## start

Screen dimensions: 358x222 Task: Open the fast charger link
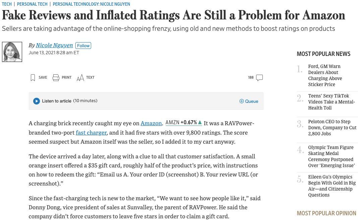[91, 132]
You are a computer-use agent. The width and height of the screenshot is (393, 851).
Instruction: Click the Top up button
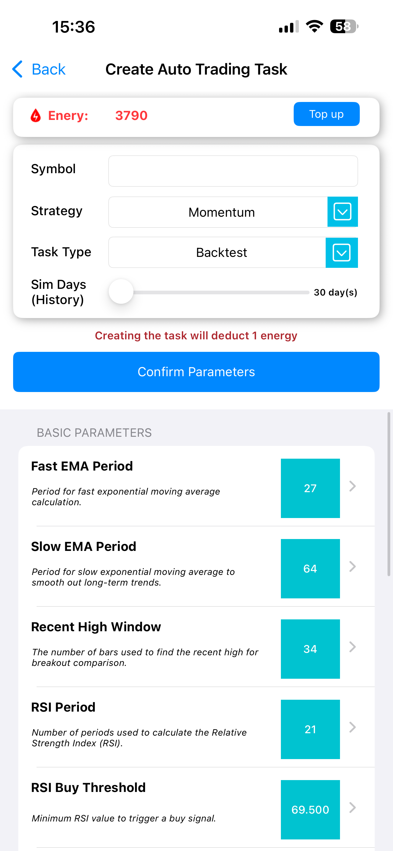327,114
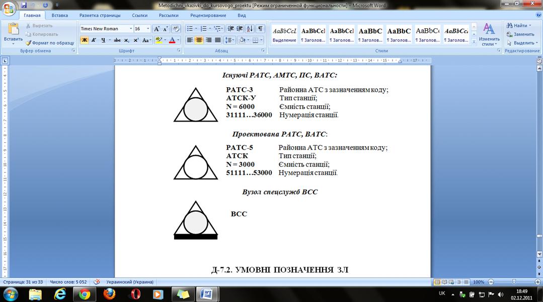
Task: Click the superscript x² icon
Action: click(136, 40)
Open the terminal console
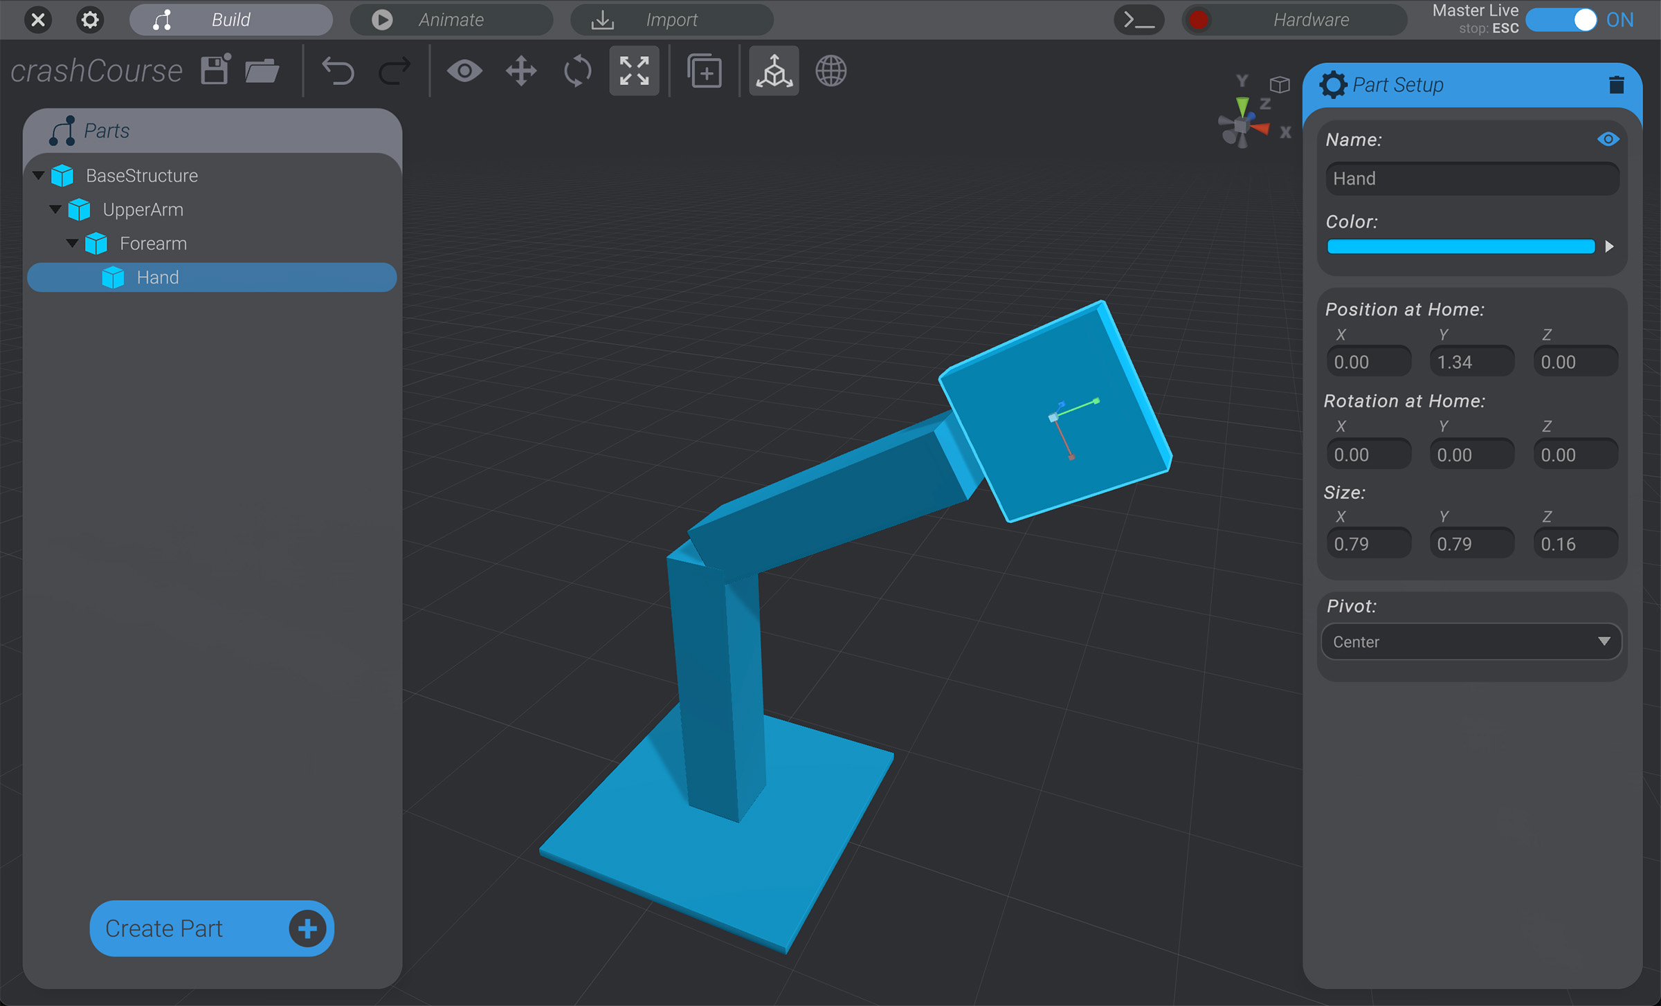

## end

Return every line of the data above word for word, leaving out the pictures.

Screen dimensions: 358x222 Task: Open the fast charger link
[91, 132]
You are a computer-use agent. The width and height of the screenshot is (393, 851).
Instruction: Click the Top up button
327,114
Task: Click the superscript x² icon
Action: click(136, 40)
Open the terminal console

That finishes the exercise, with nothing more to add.